В Белграде тоже имелись хамамы, так что серб имел представление, что это такое, но Юрек ради шутки повёл Младена Анастасиевича в баню, где теллахом (парильщиком) служил чистый зверь — богатырского роста детина с ладонями-клещами. Баня была из дорогих, где обычно мылись богатые греки-фанариоты. Она состояла из нескольких помещений. В первом зале центральное место занимал фонтан в виде нескольких раковин, укреплённых на вертикальной мраморной плите. Вода лилась из верхней чаши в раковины и стекала вниз водопадами. Вдоль стен и вокруг фонтанов стояли диваны, покрытые подушками, на которых посетитель мог посидеть и покурить, пока гаммаджи (банщик) не позовёт его раздеваться.
Одежду сербского купца и Юрека (увы, ему пришлось идти за своим подопечным в самое пекло) тщательно увязали в две шали и оставили в специальных нишах в стене до их возвращения. Затем пришёл теллах с фартуками и салфетками (Юрек при виде его богатырской фигуры вздрогнул и инстинктивно сжался; ему уже доводилось бывать в лапищах этого парильщика).
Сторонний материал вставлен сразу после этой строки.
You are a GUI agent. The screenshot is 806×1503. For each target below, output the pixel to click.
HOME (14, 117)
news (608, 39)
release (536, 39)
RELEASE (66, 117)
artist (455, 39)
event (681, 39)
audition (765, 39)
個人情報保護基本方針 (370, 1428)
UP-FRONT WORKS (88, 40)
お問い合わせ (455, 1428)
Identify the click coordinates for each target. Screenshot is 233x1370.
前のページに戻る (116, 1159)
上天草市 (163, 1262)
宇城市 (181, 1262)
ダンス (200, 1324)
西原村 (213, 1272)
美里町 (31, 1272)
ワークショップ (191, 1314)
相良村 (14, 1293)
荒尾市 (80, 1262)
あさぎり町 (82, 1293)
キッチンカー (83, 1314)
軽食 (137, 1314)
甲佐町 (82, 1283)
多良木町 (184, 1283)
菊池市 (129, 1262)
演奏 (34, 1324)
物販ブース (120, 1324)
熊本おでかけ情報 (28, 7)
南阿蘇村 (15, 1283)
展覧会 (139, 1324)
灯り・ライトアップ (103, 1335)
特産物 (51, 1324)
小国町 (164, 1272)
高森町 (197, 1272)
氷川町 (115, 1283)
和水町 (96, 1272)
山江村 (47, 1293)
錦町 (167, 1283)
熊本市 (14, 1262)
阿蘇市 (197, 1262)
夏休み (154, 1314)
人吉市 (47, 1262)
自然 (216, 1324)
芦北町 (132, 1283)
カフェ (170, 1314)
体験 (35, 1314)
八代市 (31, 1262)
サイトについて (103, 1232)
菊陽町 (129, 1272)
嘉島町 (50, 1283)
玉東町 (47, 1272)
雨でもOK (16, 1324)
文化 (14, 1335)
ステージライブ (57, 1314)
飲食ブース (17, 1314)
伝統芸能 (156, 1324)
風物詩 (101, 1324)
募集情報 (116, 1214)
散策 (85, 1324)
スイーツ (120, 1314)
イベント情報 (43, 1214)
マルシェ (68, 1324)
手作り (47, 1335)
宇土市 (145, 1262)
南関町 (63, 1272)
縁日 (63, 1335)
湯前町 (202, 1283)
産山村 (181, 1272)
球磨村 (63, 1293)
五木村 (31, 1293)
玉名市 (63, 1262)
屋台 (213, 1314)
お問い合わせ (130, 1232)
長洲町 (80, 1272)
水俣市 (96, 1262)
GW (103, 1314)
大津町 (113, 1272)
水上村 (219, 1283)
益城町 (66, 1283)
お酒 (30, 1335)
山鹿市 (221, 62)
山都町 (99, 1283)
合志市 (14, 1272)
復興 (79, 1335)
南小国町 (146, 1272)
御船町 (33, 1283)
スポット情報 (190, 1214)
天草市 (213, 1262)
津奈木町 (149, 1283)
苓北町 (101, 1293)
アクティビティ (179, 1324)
Фартуки он надел клиентам на бёдра, а салфетками обвязал им головы — чтобы жар не достал до самого мозга.
Парильщик, поначалу весьма обходительный и вежливый, повёл серба и Юрека в другое помещение, с более высокой температурой. А когда их тела хорошо разогрелись, завёл в третий зал. В хамаме (можно назвать его греческим) это последнее помещение было устроено очень изящно; его украшали красивые каменные колонны, а пол устилали мраморные плиты, которые были такими горячими, что Младену Анастасиевичу и Юреку пришлось надеть кандуры — деревянные башмаки.
В этом зале находились мраморные бассейны с бронзовыми кранами для горячей и холодной воды, а в центре — возвышение, прикрытое сверху круглой мраморной плитой. Любознательный Кульчицкий в своё время разузнал, что этот хамам отапливался подземной печью, из которой горячий воздух проходил под мраморными плитами пола и по трубам в стенах. Таким же образом нагревалась и вода, поступавшая в залы.
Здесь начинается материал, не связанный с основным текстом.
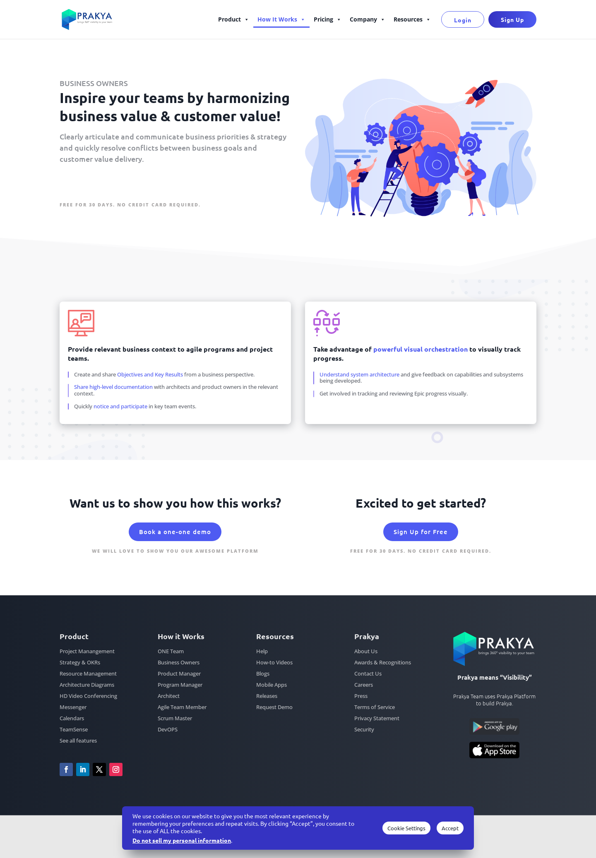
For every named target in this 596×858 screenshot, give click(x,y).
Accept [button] (450, 828)
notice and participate (120, 406)
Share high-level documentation (113, 387)
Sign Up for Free (97, 185)
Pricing (327, 19)
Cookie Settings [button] (406, 828)
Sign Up (512, 19)
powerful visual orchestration (420, 349)
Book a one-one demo (175, 531)
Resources (412, 19)
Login (462, 20)
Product (233, 19)
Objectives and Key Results (150, 374)
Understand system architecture (360, 374)
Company (367, 19)
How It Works (281, 19)
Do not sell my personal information (181, 840)
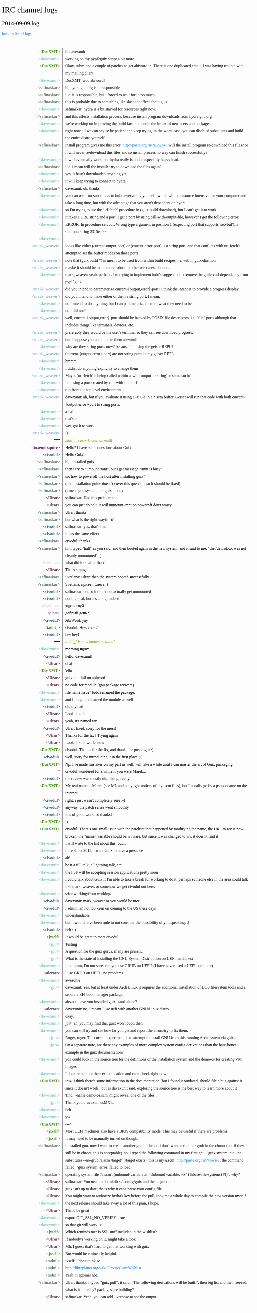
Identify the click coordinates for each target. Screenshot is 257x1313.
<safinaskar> (49, 87)
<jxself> (53, 937)
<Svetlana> (50, 562)
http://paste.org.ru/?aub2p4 (144, 145)
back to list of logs (17, 34)
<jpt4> (54, 944)
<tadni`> (52, 1261)
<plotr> (53, 613)
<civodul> (51, 454)
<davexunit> (49, 59)
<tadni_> (52, 627)
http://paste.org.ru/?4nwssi (197, 1160)
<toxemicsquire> (46, 447)
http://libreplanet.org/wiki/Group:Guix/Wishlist (103, 1268)
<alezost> (52, 973)
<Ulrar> (53, 498)
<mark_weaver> (46, 246)
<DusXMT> (50, 51)
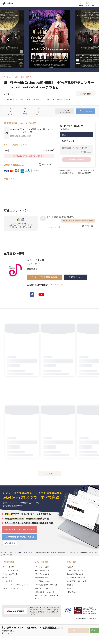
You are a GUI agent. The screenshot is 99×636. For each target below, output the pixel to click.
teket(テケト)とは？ (42, 567)
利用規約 (70, 567)
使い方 (4, 578)
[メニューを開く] (94, 3)
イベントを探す (8, 567)
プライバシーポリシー (75, 570)
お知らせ (70, 588)
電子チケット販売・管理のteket (11, 552)
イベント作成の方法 (42, 570)
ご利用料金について (42, 574)
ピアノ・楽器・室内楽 (22, 77)
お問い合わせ (71, 592)
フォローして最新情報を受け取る (44, 277)
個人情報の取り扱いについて (77, 578)
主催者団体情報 (85, 94)
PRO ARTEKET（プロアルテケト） (15, 585)
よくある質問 (7, 581)
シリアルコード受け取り (11, 588)
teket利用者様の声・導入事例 (46, 585)
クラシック (8, 77)
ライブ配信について (42, 581)
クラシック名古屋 (35, 260)
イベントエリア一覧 (9, 574)
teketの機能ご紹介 (42, 578)
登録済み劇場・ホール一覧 (44, 592)
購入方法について (48, 164)
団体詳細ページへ (75, 277)
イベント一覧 (28, 552)
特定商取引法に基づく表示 (76, 581)
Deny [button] (79, 624)
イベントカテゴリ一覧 (10, 570)
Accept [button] (91, 624)
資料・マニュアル (41, 588)
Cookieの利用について (75, 574)
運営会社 (70, 585)
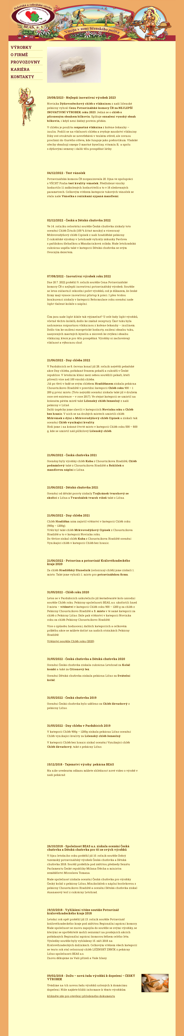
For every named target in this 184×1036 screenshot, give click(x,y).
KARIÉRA (20, 69)
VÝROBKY (21, 47)
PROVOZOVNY (25, 62)
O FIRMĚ (19, 54)
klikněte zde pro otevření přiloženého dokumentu (81, 996)
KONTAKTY (22, 76)
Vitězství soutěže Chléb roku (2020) (70, 641)
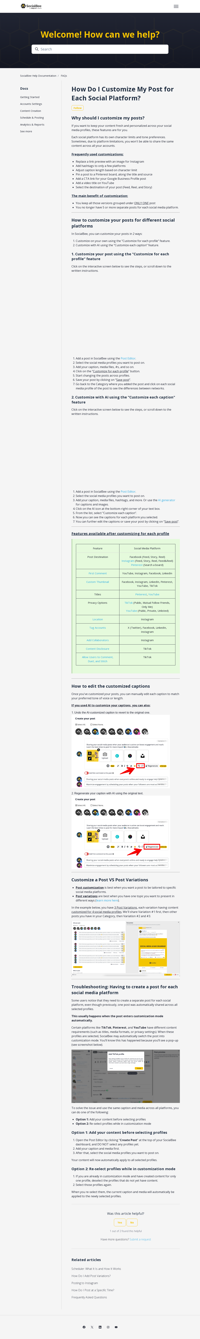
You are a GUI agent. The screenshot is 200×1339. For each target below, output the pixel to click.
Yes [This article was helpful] (120, 1222)
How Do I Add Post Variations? (91, 1276)
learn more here (107, 900)
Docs (24, 88)
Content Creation (30, 111)
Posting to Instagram (84, 1283)
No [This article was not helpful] (132, 1222)
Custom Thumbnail (97, 582)
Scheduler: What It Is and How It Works (96, 1269)
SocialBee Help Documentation (38, 75)
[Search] (100, 49)
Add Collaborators (98, 640)
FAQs (64, 75)
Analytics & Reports (32, 124)
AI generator (166, 500)
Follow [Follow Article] (78, 108)
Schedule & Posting (32, 117)
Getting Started (29, 97)
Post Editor (128, 358)
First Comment (98, 573)
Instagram (128, 561)
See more (26, 131)
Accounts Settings (31, 104)
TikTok (128, 602)
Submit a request (140, 1239)
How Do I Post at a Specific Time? (92, 1290)
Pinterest (137, 565)
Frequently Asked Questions (89, 1297)
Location (98, 619)
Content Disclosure (97, 648)
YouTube (153, 594)
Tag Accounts (97, 627)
Пар в помещении был таким горячим, что вскоре с Анастасиевича и Юрека пот полился в три ручья. Наблюдавший за ними теллах свирепо ухмыльнулся и подошёл сначала к Юреку, но тот шарахнулся от него и указал на сербского купца. Парильщик поднял Младена Анастасиевича на руки как ребёнка и уложил серба на возвышение с круглой мраморной плитой в центре зала. А затем, надев жёсткие перчатки из шёлка-сырца, начал скрести его вдоль и поперёк. Он крутил и вертел сербского купца во все стороны с таким ожесточением, будто решил не оставить в целости ни единого сустава. В конечном итоге теллах вошёл в такой раж, что поднял Младена Анастасиевича с помоста за ноги, ловко перевернул в воздухе, бросил его ничком на горячий мрамор и вскочил ему на спину.